Упоминается Дон Жуан и в комедии «Леший» (1890). Говоря о повышенном внимании женщин к профессору Серебрякову, Войницкий произносит: «Ни один Дон-Жуан не знал такого полного успеха» (С., 12, 130). Между тем, притязание на роль донжуанистого мужчины имеется у Федора Ивановича Орловского. Он красив, этакий бонвиван, любит жить в свое удовольствие, питает интерес к прекрасному полу.

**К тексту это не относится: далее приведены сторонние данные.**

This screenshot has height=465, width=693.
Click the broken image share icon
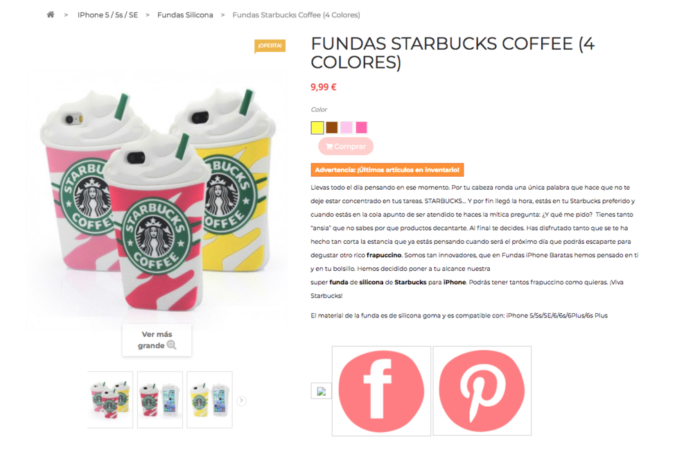pos(322,391)
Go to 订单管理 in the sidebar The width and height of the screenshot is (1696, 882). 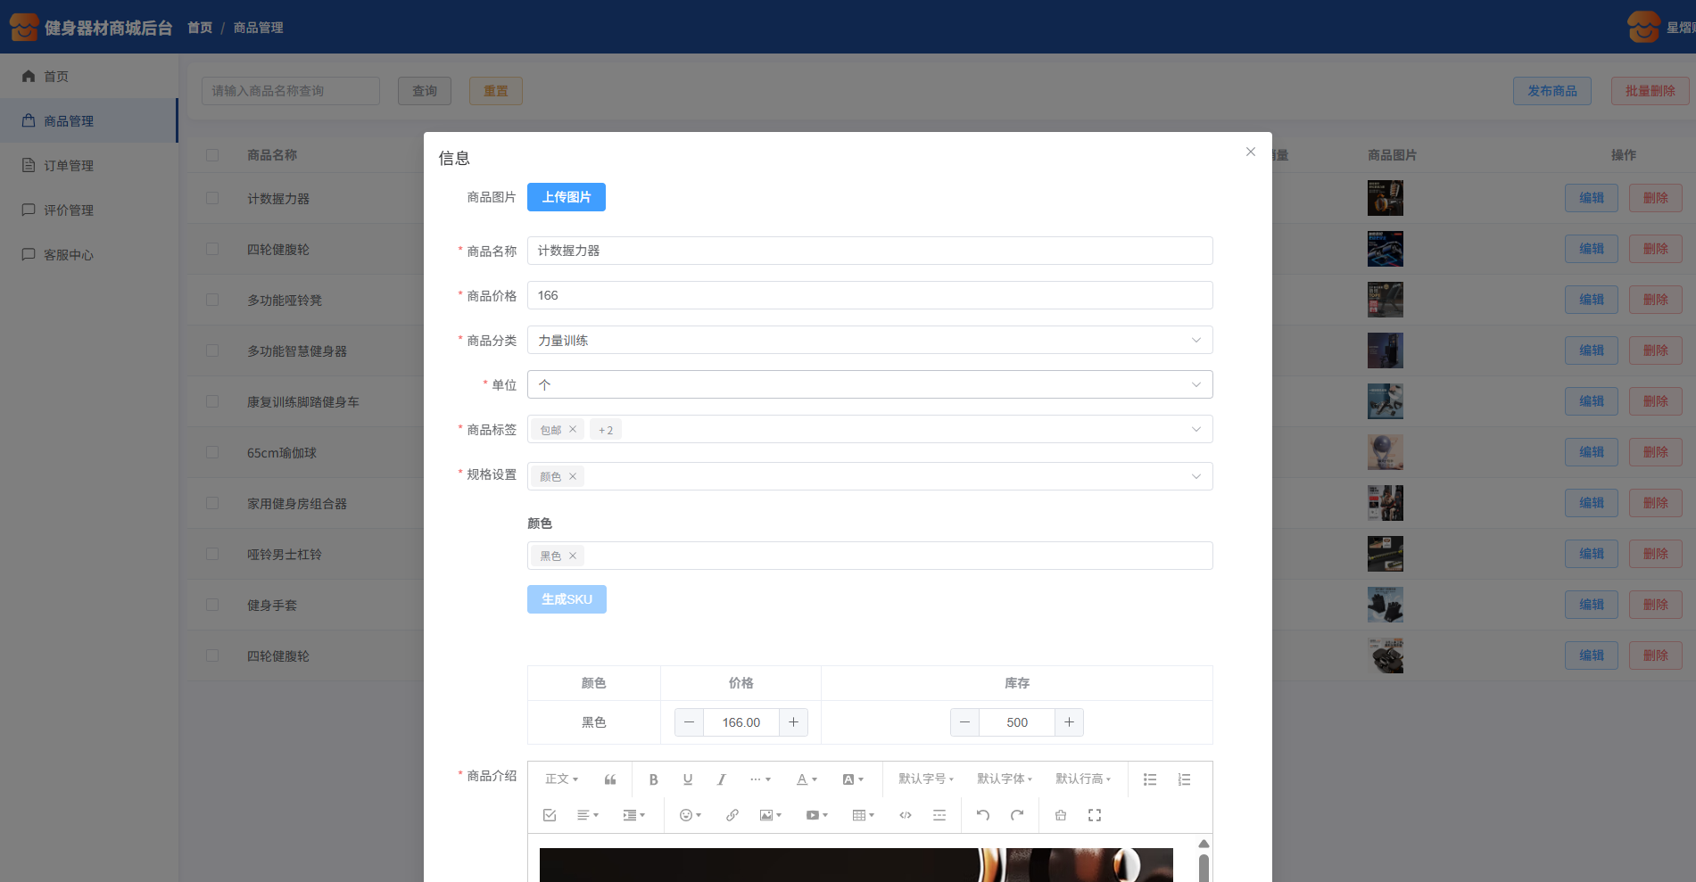69,166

Однако его чрезмерное бахвальство: «Захотел я, чтоб барыня меня полюбила, — она и полюбит. <...> Уж если я какую намечу, то, кажется, легче ей на луну вскочить, чем от меня уйти» (С., 12, 138), напористое желание «увести» жену профессора, наглость, граничащая с глупостью, оказываются смеховой изнанкой галантности испанского прототипа. Если «озорник умелый» почти всегда — победитель сердец, то бесцеремонный чеховский повеса получает от Елены Андреевны пощечину и отпор: «Ступайте прочь» (С., 12, 170). Пьянство, невежество, мотовство завершают шаржированный портрет Дон Жуана по-русски. В конце-концов Орловский младший отказывается от донжуановских замашек и делает предложение юной хозяйственной девице.

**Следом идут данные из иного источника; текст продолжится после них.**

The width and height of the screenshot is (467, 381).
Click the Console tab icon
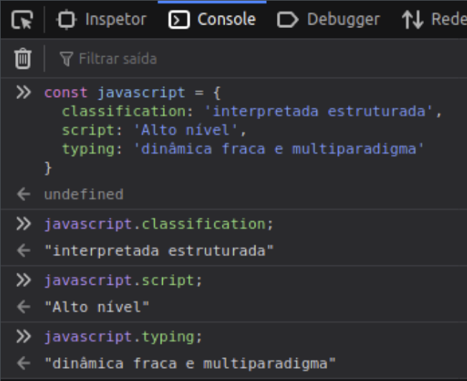click(x=179, y=20)
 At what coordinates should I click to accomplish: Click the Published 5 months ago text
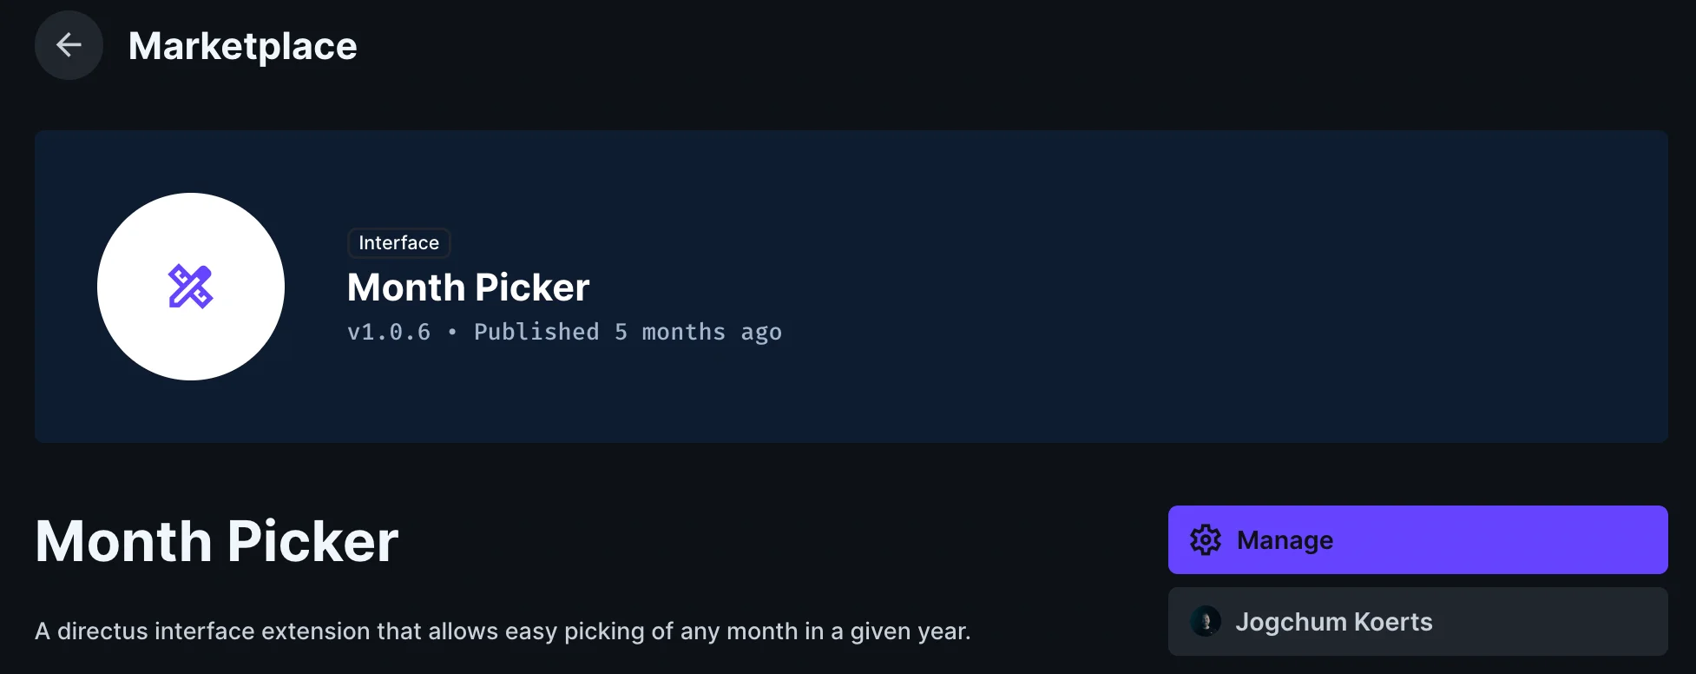click(x=628, y=332)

Испанская легенда о коварном обольстителе вдохновляла многих художников (Тирсо де Молина, Мольер, Моцарт, Байрон, Соррилья, Гофман, Пушкин, Даргомыжский, А.К. Толстой, Глюк, Мюссе, Гольдони и др.). У каждого из них была своя трактовка данного «бродячего» сюжета и образа. Чехов, стремясь установить тесный контакт с читателем, выбирает модификацию, прочно вошедшую в сознание русского человека, и конструирует характер на одной, типичной черте — честолюбии покорителя женских сердец, — травестируя ее.

Итак, пародийно-игровое начало в ранних чеховских пьесах, воплощенное в «захватывающе дерзкой и комической форме», предвещает новое эстетическое мышление драматурга, позволяет ему выразить «серьезное в смешном» [Долинин 2002: 948], свидетельствует о манере письма, предвосхищающей поэтику модернистской драматургии. Чехов окажется знаковой фигурой в театре ушедшего XX столетия и наступившего XXI века.